Yapılacak İşler:
A. Aşağıdaki üç ifadenin 25 Kasım basın açıklamasıyla uyuşup uyuşmadığını belirtin. Her biri için evet ya da hayır deyin ve açıklamadaki belirleyici sözleri aynen alıntılayın.
(i) Mirabel kardeşler 1960'ta Dominik Cumhuriyeti'nde öldürüldü.
(ii) 25 Kasım ilk kez 1985'te Latin Amerika Kadın Kurultayında bu gün olarak kabul edildi.
(iii) Açıklamaya göre kadın dayanışmasına artık eskisinden daha az ihtiyaç duyuluyor.
B. 25 Kasım basın açıklamasını son cümlesinden sonra aynı üslupla birkaç cümle daha sürdürün.

Verilen Alıntı:
***
Ankara Tabip Odası Kadın Hekimliği ve Kadın Sağlığı Komisyonu’nun
25 Kasım 2018
"Kadına Yönelik Şiddete Karşı Mücadele Ve Uluslararası Dayanışma Günü"
Basın Açıklaması
Şiddetle Mücadelede Gerçek Çözüm İstiyoruz
25 Kasım 1960; Dominik Cumhuriyeti'nde Patria, Minerva ve Maria Mirabel kardeşlerin diktatörlüğün askerleri tarafından, tecavüz edildikten sonra işkenceyle katledildikleri gündür. 1981'de Dominik'te toplanan Latin Amerika Kadın Kurultayında; 25 Kasım, "Kadına Yönelik Şiddete Karşı Mücadele Ve Uluslararası Dayanışma Günü" olarak kabul edilmiş, 1985 yılında da, BM tarafından ilan edilmiştir.
Her 25 Kasımda biz, dünyanın dört bir köşesinden kadınlar; efsaneleşen üç kadını 1981’den itibaren anıyor, patriyarkanın, heteroseksizmin ve onun kurumlarının sistematik biçimde sürdürdüğü şiddete karşı dayanışmamızı örüyoruz.
Bugün 25 Kasım 2018, yine bir "Kadına Yönelik Şiddete Karşı Mücadele Ve Uluslararası Dayanışma Günü". Kadın dayanışmasına her zamankinden daha çok gereksinim duyduğumuzu biliyoruz.
***
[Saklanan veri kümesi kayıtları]
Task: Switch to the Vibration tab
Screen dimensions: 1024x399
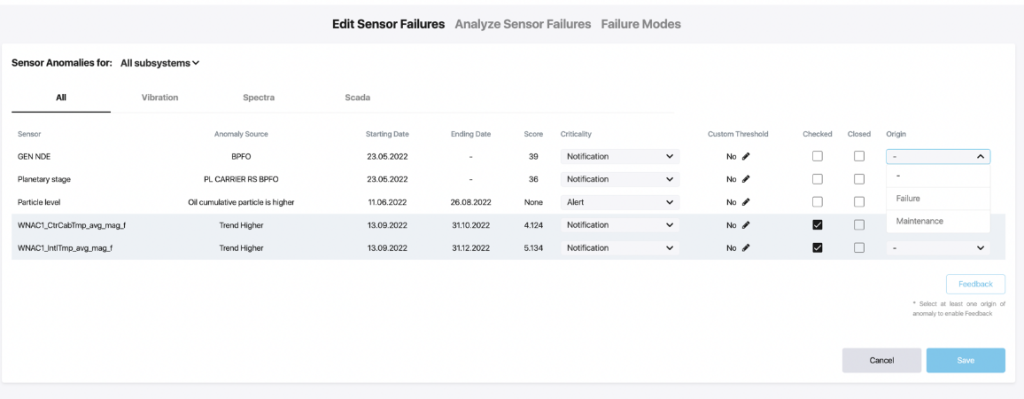Action: 160,97

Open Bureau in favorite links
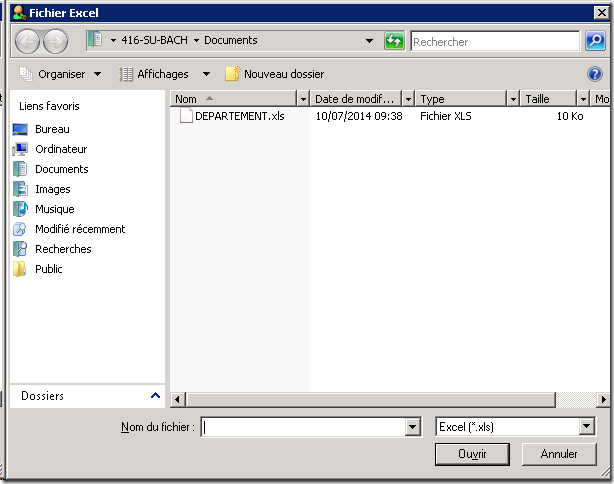(52, 129)
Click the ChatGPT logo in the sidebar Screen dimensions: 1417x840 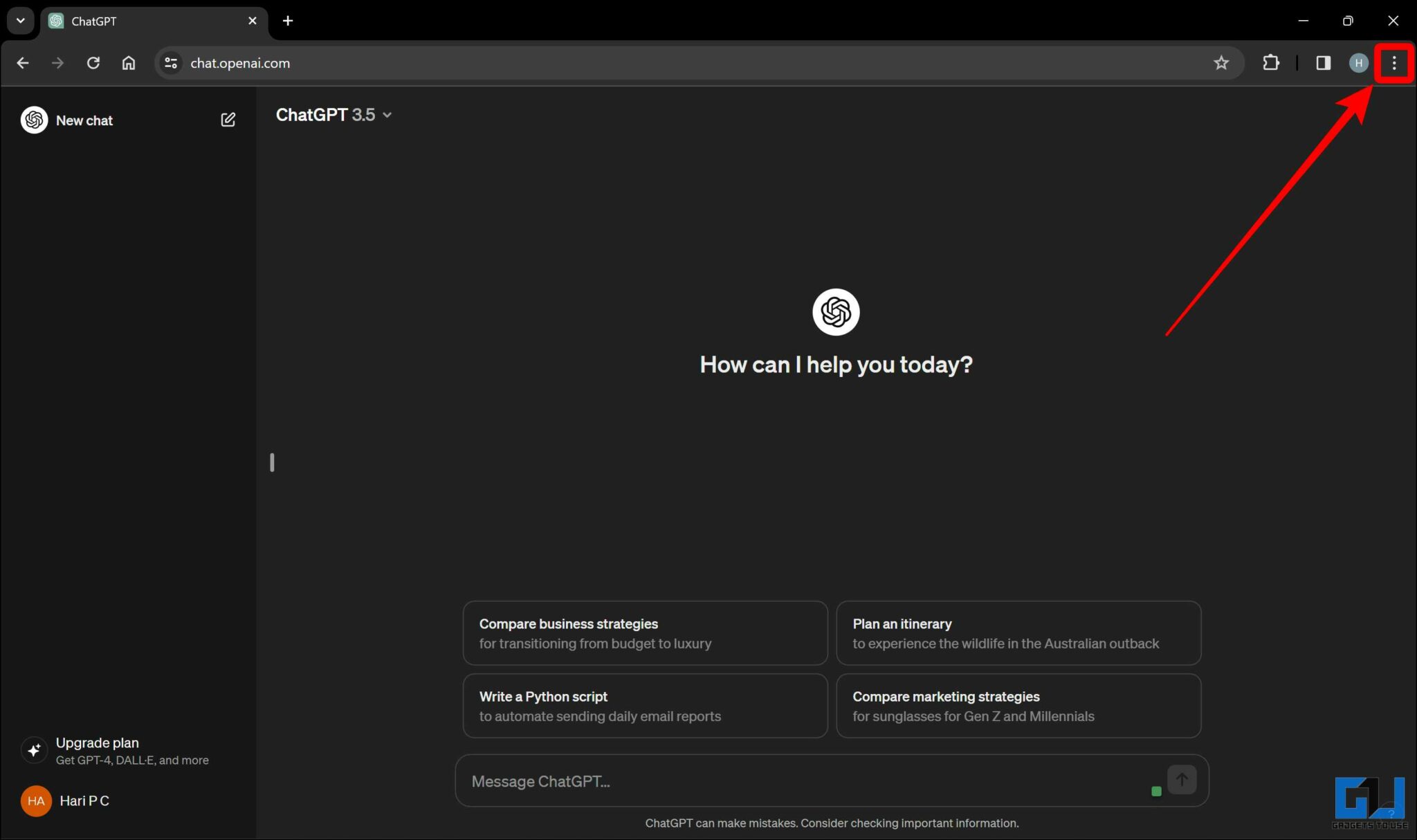point(33,119)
***
Görevlerin Yanıtları:
A.
(i) Evet: "25 Kasım 1960; Dominik Cumhuriyeti'nde Patria, Minerva ve Maria Mirabel kardeşlerin diktatörlüğün askerleri tarafından, tecavüz edildikten sonra işkenceyle katledildikleri gündür."
(ii) Hayır: "1981'de Dominik'te toplanan Latin Amerika Kadın Kurultayında; 25 Kasım, "Kadına Yönelik Şiddete Karşı Mücadele Ve Uluslararası Dayanışma Günü" olarak kabul edilmiş, 1985 yılında da, BM tarafından ilan edilmiştir."
(iii) Hayır: "Kadın dayanışmasına her zamankinden daha çok gereksinim duyduğumuzu biliyoruz."

B.
Aradan geçen 58 yıl… Ve kadınlar hâlâ vahşice öldürülüyor; yaralama, saldırı, tehdit eylemlerine maruz kalıyor; evde, sokakta, iş yerinde, devletin kurumlarında, gözaltında ve savaşta tecavüze uğruyor. Erkek mahkemelerde kadına yönelik bütün bu şiddet ve cinsel saldırı eylemleri cezasız bırakılırken, kadın katilleri korunurken, tacize ve tecavüze uğrayan, katledilen kadınlar yargılanıyor. Medya, cinsel şiddeti meşrulaştıran ve erkekleri kollayan habercilik anlayışına devam ediyor.
İstihdam, sağlık ve sosyal güvenlik politikaları, kadınları erkeklere bağımlı kılarak daha da yalnızlaştırıyor. Hasta, yaşlı, çocuk bakımını ve ev işlerini kadının görevi gören, kadınlara evdeki görevlerini de ihmal etmemek adına esnek ve kısmi zamanlı olarak çalışma stratejilerini dayatan bir sistem kadınları eve hapsediyor.
Kadınları sadece annelik üzerinden tanımlayan politikalar, kadınları koruyucu sağlık hizmetlerinden ve onun bir bileşeni olan gebelikten korunma yöntemlerinden yoksun bırakarak ve kendi bedenleriyle ilgili kararlarına karışarak kadınların cinsel haklarını ve dolayısıyla insan haklarını, yaşama ve var olma haklarını yok sayıyor.
Şiddet bütün toplumsal cinsiyet kimliklerine ve cinsel yönelimlere yönelik olarak sürüyor. Homofobiyi ve transfobiyi çoğaltan uygulamalar ve söylemler, transları ötekileştiren ve öldürülmesine neden olan nefret söylemlerini inşa etmeye devam ediyor.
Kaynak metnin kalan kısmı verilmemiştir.